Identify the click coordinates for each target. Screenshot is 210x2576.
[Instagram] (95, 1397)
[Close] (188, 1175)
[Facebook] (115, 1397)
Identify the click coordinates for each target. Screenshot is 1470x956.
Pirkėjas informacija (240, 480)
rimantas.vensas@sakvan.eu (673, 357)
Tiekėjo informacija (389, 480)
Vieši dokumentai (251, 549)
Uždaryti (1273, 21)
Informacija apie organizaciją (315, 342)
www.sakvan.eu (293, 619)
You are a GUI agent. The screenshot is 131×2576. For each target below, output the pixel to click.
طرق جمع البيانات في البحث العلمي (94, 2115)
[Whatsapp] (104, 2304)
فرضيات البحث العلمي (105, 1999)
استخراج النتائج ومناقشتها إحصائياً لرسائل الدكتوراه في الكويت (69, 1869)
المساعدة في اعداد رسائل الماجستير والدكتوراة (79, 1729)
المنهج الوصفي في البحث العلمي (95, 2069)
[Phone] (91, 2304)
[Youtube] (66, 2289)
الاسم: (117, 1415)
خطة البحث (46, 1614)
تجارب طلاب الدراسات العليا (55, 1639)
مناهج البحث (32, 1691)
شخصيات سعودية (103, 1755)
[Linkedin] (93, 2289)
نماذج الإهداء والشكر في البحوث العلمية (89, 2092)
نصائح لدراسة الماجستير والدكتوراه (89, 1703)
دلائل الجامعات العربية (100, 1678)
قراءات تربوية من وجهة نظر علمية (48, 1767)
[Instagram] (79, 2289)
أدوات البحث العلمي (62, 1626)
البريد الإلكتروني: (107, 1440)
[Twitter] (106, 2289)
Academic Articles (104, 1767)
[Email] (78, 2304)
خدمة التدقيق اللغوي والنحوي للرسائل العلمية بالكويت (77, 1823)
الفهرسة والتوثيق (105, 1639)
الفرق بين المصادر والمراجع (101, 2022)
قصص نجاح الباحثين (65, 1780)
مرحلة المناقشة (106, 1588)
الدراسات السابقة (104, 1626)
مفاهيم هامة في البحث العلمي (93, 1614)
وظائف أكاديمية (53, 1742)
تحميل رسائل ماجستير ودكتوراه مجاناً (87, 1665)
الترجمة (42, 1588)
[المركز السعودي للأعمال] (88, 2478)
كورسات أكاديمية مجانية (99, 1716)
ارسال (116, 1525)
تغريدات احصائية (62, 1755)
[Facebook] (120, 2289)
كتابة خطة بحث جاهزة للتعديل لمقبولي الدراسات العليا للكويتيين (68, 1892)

◆ Task
Reproduce all lines from the records above that include the word "target".

◆ Answer to the exercise
Identify the click coordinates for each target. Screenshot is 210x2576.
Identify the click coordinates for each target. Screenshot is 1470x956.
You are a GUI agent. The screenshot is 131×2576. For each target below, output the pixel to click.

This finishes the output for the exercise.